The results from the first few head-to-head cookoffs in the Got to Be NC chef competition:
Miles Payne of littleSpoon vs. Ryan Forte of Southminster Retirement Community.
Surprise ingredients: Goodnight Brothers country ham.
Highest scoring dish of the night (above): Pan-seared Little River lump crabcake, with warm Goodnight Brothers Blue Ridge Country ham-Brussels sprouts salad, country ham broth and crispy country ham , by Forte.
Advancing: Forte, with a score of 30.43030303 to 28.17575758.
Paul Verica of Heritage Food & Drink vs. Vincent Giancarlo of Cantina 1511.
Surprise ingredients: Bosky Acres goat cheese.
Highest scoring dish of the night (above): Vanilla-lavender-Bosky Acres goat cheese panna cotta with pecan financier, crispy strawberries and blackberry purée, by Verica.
Advancing: Verica, 26.17722222 to 25.19500000.
Thomas Marlow of Mimosa Grill vs.

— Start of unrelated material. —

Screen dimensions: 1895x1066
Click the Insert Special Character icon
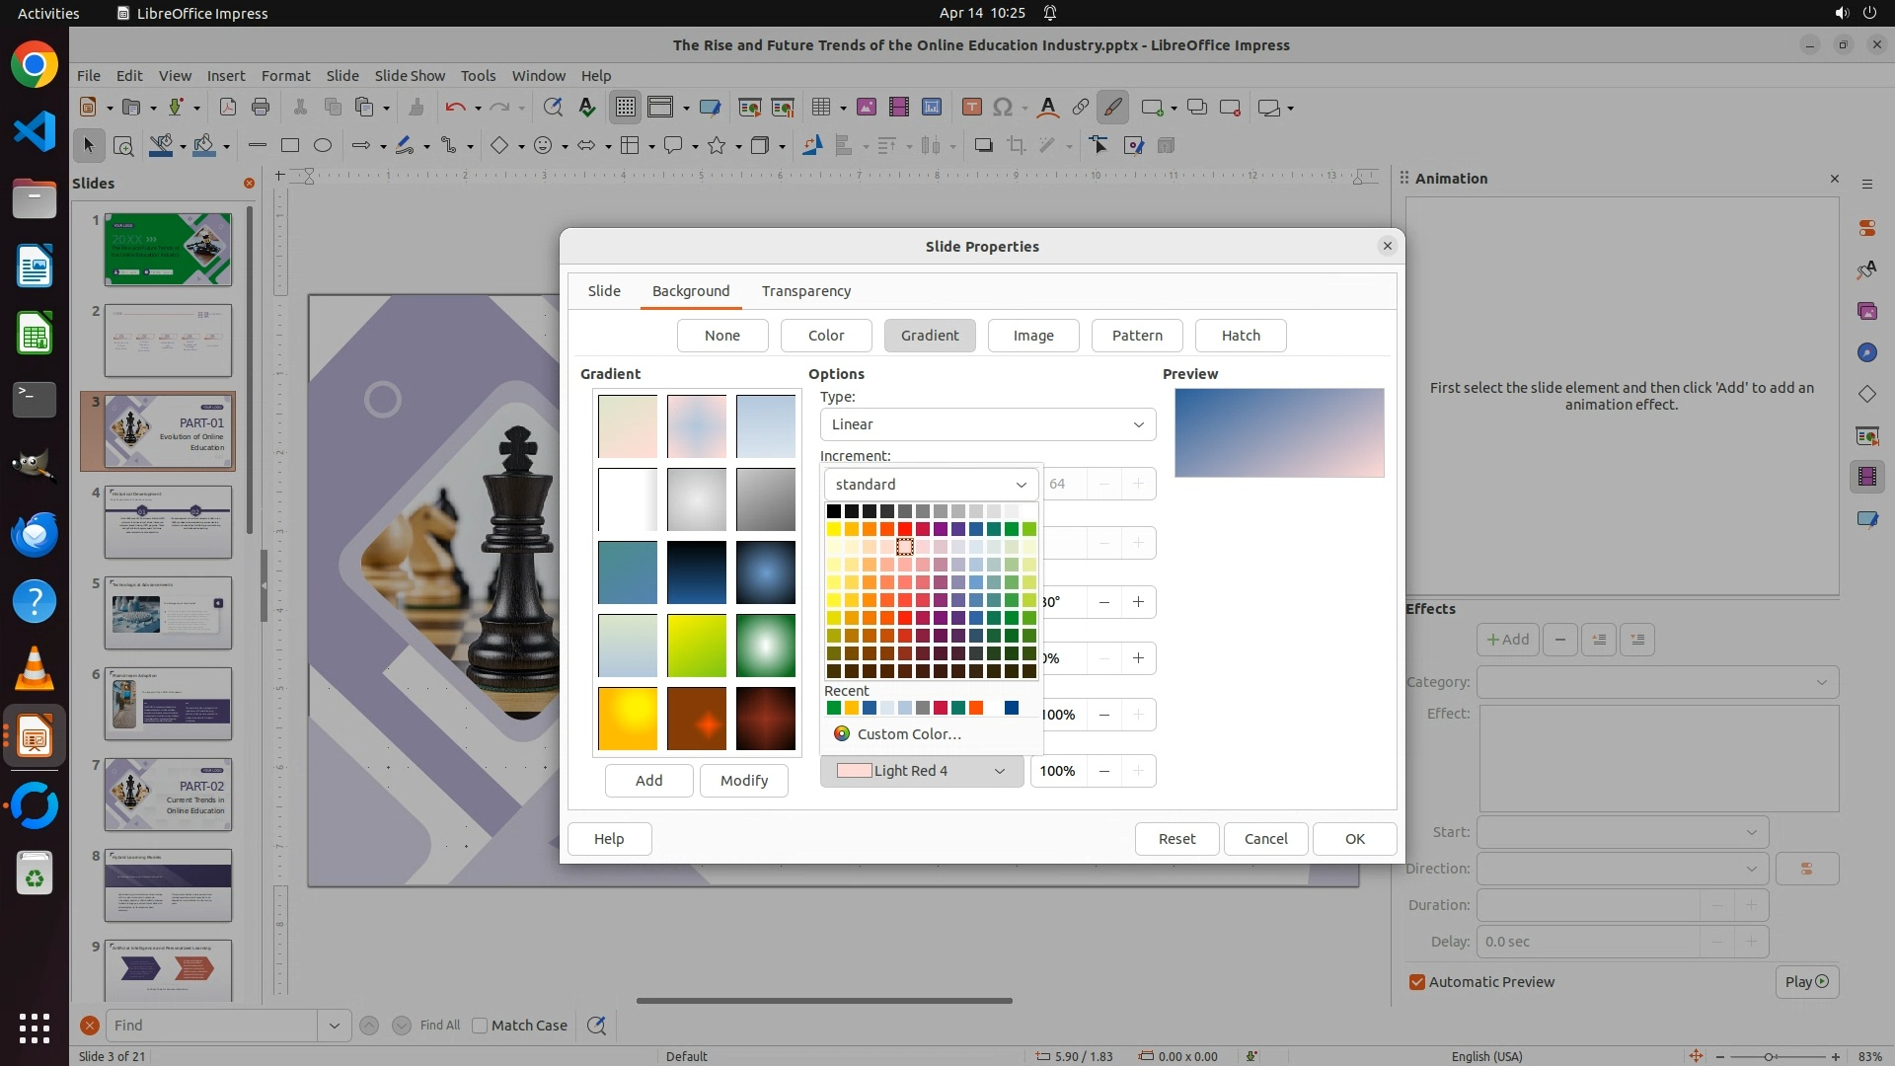pos(1003,108)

Ben Miles of BLT Steak.
Surprise ingredients: New Town Farms turnips and Harrell Hill Farms sorghum syrup molasses.
Highest scoring dish of the night: Harrell Hill Farms sorghum syrup molasses glazed pork belly, with roasted Brussels sprout, New Town Farms turnip green, hazelnut gremolata, sorghum-turnip braised veal cheeks, sweet potato-apricot purée, smoked blueberry-pickled turnip, crispy parsnip, macerated turnip greens, by Marlow.
Advancing: Miles, 29.85579710 to 27.49040590.